Though this is, of course, a grotesquely short and straggly summary, it’s just to give you an idea.
My grandmother stands as one of the world’s great survivors. A boat person who made it to Australia in 1949, with her life, her husband and her two children in tow.
She settled down as a teacher, in Sale, Victoria, where her fourth child was born: a pretty girl (who would become, among many other prosperous things, my mother).
Now 91 years old, my grandmother resides in a Sydney nursing home. Here she reads, reflects, relearns languages, and watches as Crimson Rosellas and Rainbow Lorikeets feed from birdseed on her balcony. Her husband has long since died. Her eldest son, living in Melbourne, turns 70 this year.
In 25-odd years, I have never heard my grandmother whisper a negative word about life.
The optimism imbued within her has been the biggest inspiration of my time. Through everything that went to pass within her days: As a wartime refugee, to a migrant, to a published Australian writer.
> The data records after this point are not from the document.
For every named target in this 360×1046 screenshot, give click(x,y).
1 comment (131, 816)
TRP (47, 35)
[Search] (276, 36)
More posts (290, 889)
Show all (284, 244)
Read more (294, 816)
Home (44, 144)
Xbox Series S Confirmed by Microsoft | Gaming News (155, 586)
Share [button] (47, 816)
Through everything she saw, read, loved, lost, grieved for, longed for, fought for and forgot: she’s always radiated the light of an essential faith in humankind. She recently sent me an email, in regards to the tsunami in Japan. Within it was a mention, in a fleeting sentence, which one was left to think of for days, about the absolute fragility of human existence.
Without boundaries of class or wealth, the beggars, the boat people, the blind or the bankers- we all are of this same broken breed.
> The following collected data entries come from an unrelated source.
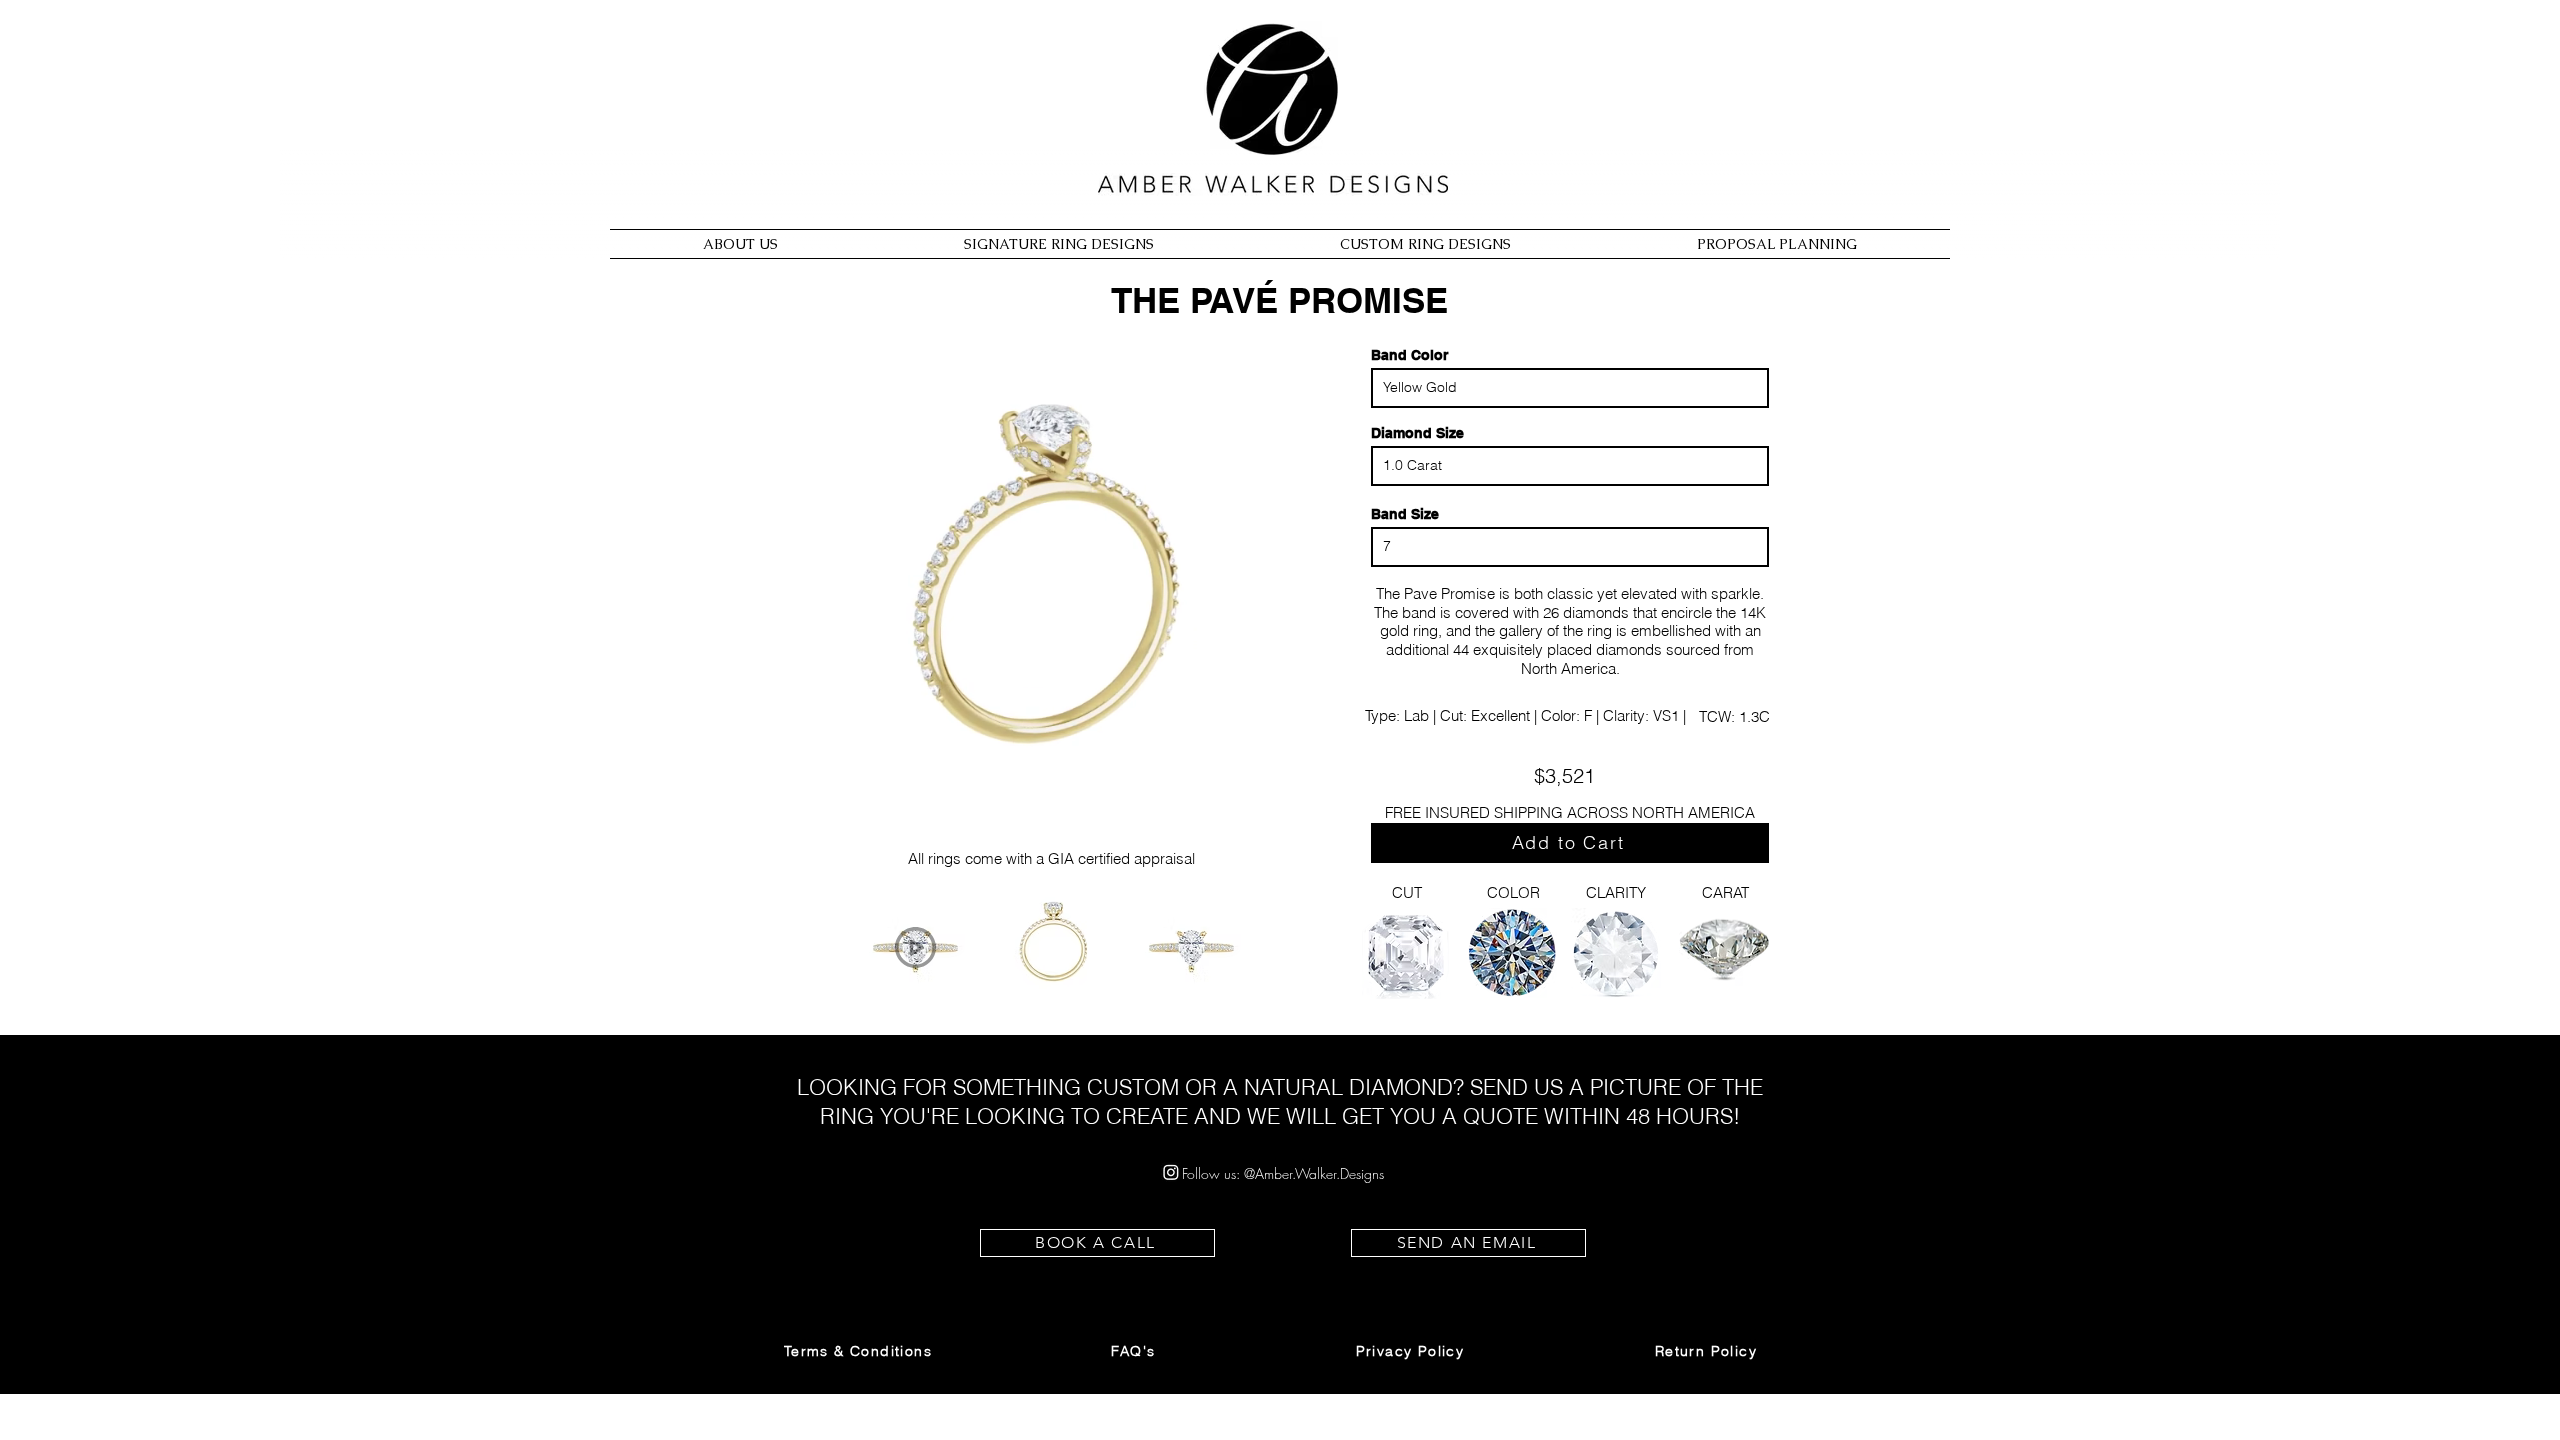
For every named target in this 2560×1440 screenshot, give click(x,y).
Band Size (1405, 514)
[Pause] (816, 850)
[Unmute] (850, 850)
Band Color (1409, 355)
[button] (860, 1351)
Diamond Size (1417, 433)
This is one thing she has taught me.
As I wrote this entry, sitting, huddled against a birch tree (ants crawling up my leg!) atop the Hill of Three Crosses, life suddenly made a heap of instant sense.
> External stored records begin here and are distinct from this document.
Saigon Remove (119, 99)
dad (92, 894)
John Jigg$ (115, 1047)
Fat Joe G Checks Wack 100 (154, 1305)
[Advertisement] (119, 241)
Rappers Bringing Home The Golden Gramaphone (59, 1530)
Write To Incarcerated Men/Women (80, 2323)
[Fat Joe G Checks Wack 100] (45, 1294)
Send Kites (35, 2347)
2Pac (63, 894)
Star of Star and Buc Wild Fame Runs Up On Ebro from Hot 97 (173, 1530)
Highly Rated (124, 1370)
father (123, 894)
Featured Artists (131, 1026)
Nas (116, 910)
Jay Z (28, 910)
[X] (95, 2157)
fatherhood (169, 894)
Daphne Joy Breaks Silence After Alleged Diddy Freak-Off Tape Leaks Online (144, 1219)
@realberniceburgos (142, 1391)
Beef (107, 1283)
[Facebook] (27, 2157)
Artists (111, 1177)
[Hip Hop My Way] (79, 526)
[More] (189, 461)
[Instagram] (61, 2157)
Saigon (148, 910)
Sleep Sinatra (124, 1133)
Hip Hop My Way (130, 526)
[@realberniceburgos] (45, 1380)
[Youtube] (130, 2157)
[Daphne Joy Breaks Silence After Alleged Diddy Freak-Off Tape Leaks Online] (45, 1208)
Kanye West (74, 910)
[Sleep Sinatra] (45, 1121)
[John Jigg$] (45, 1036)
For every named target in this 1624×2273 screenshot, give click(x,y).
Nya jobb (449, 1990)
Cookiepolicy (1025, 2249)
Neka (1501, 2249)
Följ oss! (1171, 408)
In the dedication page of her book, Elena’s Journey, (which was written and published in both Lithuanian and English- her third language, of about five) it reads:
to my Grandchildren.
All her struggles brought us into existence, and allowed us to grow up in the free world of Australia.
As I prepared myself to replicate a version of her feat: leaving from Lithuania, off toward a modern Germany, the irony was inescapable.
Though I had no firm grasp of where my life was leading, I would be travelling in the comfort of today’s transport (yeh, well, Ryanair…) with a certainty of a bed and a friendly face at the other end.
In other words: the exact same trip, but the complete opposite.
Now I get ready to retrace her steps, at least, figuratively, and in a different dimension. In gratitude and thanks for all I’ve seen, in some ways I've been living the free life she could never stick around for, out here in Lithuania.
I descended the Hill of Three Crosses, stumbling back down the same soggy path- with no more stress for what’s to come, and only hope imprinted on my brow.